» **Your goal**
In the data below, which lines hold "label"? Copy every one.
####
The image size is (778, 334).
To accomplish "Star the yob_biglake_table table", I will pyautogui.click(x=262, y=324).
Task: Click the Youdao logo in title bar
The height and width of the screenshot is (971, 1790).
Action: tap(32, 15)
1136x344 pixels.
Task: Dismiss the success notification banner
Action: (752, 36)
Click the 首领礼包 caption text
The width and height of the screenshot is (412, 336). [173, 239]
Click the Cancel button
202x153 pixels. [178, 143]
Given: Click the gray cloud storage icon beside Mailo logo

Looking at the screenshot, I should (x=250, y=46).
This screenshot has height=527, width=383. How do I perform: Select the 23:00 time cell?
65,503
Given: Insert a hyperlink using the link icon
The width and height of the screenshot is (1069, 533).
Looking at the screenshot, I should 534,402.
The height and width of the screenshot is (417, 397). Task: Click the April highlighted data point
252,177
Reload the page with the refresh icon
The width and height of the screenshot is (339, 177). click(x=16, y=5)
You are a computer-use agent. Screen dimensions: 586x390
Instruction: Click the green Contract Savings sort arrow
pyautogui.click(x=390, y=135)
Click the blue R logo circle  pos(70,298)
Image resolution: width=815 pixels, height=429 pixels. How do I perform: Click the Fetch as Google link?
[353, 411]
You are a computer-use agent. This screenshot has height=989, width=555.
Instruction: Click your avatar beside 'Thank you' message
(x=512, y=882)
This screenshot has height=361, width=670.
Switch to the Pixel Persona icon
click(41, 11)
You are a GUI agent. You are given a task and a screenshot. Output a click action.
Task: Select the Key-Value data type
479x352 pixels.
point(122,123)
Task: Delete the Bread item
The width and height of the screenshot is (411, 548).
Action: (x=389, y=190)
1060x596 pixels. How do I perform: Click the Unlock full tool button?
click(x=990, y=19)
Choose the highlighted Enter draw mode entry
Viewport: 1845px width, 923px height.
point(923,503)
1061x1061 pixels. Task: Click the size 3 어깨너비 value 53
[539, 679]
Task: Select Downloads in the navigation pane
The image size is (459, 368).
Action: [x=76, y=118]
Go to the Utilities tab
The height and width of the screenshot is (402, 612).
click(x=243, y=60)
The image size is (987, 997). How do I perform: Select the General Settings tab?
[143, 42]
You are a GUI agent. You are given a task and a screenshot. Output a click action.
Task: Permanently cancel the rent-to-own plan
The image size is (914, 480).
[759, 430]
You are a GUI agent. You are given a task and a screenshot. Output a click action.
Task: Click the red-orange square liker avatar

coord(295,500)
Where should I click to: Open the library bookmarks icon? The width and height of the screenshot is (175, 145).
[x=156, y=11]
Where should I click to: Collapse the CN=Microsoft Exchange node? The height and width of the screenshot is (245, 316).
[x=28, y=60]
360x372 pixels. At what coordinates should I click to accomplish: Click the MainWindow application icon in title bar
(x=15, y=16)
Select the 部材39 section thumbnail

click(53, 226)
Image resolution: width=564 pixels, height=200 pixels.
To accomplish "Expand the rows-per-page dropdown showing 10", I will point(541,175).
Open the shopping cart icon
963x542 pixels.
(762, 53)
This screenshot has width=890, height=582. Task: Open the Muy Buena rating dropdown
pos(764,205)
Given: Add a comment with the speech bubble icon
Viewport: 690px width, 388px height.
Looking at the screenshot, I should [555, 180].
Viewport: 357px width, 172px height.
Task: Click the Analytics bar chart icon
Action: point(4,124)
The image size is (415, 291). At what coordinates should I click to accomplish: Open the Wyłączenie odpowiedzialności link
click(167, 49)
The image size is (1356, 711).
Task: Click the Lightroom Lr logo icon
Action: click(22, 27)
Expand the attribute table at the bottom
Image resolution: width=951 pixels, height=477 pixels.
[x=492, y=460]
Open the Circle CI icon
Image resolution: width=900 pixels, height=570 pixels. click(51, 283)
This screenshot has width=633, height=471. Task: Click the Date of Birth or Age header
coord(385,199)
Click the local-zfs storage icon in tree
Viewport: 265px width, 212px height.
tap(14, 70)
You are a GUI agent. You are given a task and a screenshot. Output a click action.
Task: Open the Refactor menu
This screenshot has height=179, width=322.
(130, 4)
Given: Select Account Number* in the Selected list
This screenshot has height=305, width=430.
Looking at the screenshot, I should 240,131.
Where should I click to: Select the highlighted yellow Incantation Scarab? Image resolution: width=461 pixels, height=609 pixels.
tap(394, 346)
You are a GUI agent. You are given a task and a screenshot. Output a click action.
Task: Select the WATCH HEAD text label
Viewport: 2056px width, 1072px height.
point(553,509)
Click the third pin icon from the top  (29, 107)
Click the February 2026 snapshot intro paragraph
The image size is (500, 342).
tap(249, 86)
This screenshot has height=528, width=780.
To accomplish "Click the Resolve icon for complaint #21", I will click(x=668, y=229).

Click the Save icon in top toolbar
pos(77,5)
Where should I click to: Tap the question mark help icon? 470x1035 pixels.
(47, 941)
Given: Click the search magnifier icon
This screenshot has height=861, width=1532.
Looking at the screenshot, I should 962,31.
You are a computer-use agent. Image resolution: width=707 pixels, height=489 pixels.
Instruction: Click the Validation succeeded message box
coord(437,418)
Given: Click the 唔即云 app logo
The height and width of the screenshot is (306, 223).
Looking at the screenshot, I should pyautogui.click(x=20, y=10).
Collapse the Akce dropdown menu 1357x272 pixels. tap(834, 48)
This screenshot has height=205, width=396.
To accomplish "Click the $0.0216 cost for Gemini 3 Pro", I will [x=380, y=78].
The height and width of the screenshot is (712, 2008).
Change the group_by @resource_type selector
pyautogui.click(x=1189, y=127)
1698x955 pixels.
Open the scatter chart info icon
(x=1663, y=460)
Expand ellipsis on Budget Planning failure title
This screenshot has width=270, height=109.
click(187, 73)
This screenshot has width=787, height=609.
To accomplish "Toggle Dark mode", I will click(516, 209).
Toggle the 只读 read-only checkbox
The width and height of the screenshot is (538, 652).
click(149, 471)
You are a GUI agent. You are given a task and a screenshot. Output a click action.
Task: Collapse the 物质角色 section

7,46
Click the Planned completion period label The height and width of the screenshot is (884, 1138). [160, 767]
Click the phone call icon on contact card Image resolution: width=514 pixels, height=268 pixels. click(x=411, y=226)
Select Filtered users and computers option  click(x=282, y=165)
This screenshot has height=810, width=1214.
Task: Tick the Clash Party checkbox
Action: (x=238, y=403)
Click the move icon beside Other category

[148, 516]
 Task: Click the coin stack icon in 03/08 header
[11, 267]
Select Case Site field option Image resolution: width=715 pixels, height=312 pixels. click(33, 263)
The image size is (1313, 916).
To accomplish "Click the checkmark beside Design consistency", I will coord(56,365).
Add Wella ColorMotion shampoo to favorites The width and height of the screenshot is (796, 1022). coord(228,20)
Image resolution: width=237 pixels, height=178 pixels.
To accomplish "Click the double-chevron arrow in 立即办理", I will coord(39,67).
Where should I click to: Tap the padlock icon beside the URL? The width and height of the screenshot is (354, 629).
####
» **Solution to this task**
Task: Select the WATCH HEAD text label
Click the Planned completion period label The height and width of the screenshot is (884, 1138). [160, 767]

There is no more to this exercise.